Coronado, Sampietro, Alcaine y De la Iglesia alaban la diversidad de la Espiga de Honor

El actor José Coronado, la actriz Mercedes Sampietro, el director de fotografía José Luis Alcaine y el director Álex de la Iglesia, ha coincidido en alabar la diversidad de la Espiga de Honor, premio a la trayectoria con el que han sido distinguidos en la 66 Semana Internacional de Cine de Valladolid (Seminci).

"Empecé aquí con una película de Delibes", ha rememorado Coronado en el encuentro de las Espigas de Honor con los medios, galardón que recibe como "un honor que acrecentado por poder compartirlo con tres monstruos". "Es un agradecimiento y una alerta para seguir estando despiertos y concentrados", ha añadido.

El actor, que "creía que esta era una profesión que venía de familia", ha reconocido que "se encontró con ella" y descubrió que podía seguir ganándose la vida pero, además, disfrutando y divirtiéndose. Desde entonces, ha afirmado, ha "intentado estar a la altura de las circunstancias" y ha conseguido "vivir dignamente de este maravilloso oficio".

En un repaso a esa prolífica carrera ha afirmado que 'No habrá paz para los malvados', de Enrique Urbizu, es la película que más alegrías le ha dado. "Creo que es una obra maestra", ha incidido.

"No entiendo qué está pasando", ha confesado, por su parte, De la Iglesia, quien ha destacado el "privilegio, la locura y el honor" que supone recibir este galardón junto a personas a las que adora, admira y respeta. "Jamás había pensado recibir un premio junto a ellas. Estoy encantado de la vida", ha incidido.

Pero, al margen de los premios, que "están bien", valora más poder comer con Alcaine y hablar de 'Ciudadano Kane' o con José Coronado sobre su adicción al cine: "Encontrarse con hermanos es algo muy especial, esto es un premio".
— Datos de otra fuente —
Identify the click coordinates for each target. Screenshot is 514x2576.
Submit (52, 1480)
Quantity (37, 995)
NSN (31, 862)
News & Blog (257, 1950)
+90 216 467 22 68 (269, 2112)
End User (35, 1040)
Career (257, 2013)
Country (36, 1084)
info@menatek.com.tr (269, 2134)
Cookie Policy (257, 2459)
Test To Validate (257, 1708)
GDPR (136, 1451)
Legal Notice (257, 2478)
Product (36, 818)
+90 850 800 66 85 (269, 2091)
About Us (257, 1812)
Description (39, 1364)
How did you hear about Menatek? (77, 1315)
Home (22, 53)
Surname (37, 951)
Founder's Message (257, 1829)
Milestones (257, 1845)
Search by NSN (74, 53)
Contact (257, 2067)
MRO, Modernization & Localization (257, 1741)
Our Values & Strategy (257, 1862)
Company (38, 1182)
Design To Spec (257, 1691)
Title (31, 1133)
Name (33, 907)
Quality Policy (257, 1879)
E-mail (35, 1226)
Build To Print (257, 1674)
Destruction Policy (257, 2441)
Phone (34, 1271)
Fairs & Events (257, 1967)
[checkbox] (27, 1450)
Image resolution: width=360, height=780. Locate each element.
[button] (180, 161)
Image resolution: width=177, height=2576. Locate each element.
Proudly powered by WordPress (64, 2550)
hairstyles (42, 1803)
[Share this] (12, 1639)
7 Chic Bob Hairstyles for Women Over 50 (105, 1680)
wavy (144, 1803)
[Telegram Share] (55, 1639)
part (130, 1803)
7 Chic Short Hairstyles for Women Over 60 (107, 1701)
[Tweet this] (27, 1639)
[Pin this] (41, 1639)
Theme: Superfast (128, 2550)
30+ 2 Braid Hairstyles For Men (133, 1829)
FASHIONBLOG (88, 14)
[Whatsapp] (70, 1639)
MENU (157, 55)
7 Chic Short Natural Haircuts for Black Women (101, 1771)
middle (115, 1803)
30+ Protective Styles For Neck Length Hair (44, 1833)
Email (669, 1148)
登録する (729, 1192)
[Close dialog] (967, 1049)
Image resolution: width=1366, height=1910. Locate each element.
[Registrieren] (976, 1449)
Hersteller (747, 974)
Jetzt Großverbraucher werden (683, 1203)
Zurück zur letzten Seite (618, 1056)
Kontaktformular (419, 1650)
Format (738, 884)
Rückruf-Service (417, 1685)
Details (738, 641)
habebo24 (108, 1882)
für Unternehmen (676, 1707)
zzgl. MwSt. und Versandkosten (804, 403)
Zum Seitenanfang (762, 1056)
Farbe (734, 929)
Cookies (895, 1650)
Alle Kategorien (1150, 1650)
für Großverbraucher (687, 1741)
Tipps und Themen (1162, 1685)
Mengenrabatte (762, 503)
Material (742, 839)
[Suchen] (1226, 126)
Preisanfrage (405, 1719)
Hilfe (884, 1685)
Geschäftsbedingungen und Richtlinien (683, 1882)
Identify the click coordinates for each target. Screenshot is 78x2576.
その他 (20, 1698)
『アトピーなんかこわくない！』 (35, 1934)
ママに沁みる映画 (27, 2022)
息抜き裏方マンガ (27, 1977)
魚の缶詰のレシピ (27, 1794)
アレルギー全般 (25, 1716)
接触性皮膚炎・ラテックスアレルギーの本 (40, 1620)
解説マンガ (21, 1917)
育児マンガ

"Mi experiencia no es definitoria, pero mi acercamiento al cine es u a historia de pasión, filiación e incluso, adicción; de ver pelis y flipar", ha reflexionado sobre su amor por un mundo protagonizado por superhéroes, entre los que ha citado a Loki, Thor y Pilar Miró. "Era como ser astronauta", ha incidido y, al igual que Coronado, ha dedicado una especial mención a Enrique Urbizu, al que se ha referido como un particular Lancelot, "un guerrero al que envidiaba". Precisamente, gracias a él descubre "un universo de horizontes de ignorancia" y empieza de cero en la dirección artística.

Palabras de agradecimiento que ha dedicado también a su cogalardonado: "Alcaine es responsable de que yo haga cine, porque hace las películas que más me han gustado en la vida". A lo que ha añadido: "Si este señor elige mal el diafragma, no tenemos '¡Ay, Carmela!', no tenemos cine español".

"El cine acelera la vida, hacer cine es vivir a velocidad 4x, es estar en una situación en que las decisiones son esenciales. El 'fucking' cine es un tema de amor, de pasión, de encontrarte viviendo algo único que parece que es un sueño. Damos la vida. Llevamos dando la vida décadas haciendo un trabajo más allá de la pasión", ha remachado.

Por su parte, el aludido José Luis Alcaine, ha confesado que le dijeron que se dedicase a otra cosa porque el cine no estaba hecho para él. "Pero no hice ni puto caso", ha afirmado, arrancando risas en la sala, antes de echar la vista atrás con motivo de la Espiga de Honor: "Esto es una especie de punto y vuelta a empezar, porque aquí se para un momento mi experiencia vital y vuelvo a empezar inmediatamente mañana con otra peli".

Asimismo, ha reconocido que "es genial" que este año la Seminci premie a cuatro representantes de cuatro departamentos distintos para "hablar de cine y pasar revista a los años vividos".

Por último, también como un "reconocimiento de cariño muy grande" ha recibido Mercedes Sampietro este premio, una actriz, según ella misma ha recordado, "vinculada al festival desde hace muchos años" y del que guarda muchos recuerdos: "Esta Espiga significa el cariño de compañeros y de la profesión en un festival tan querido".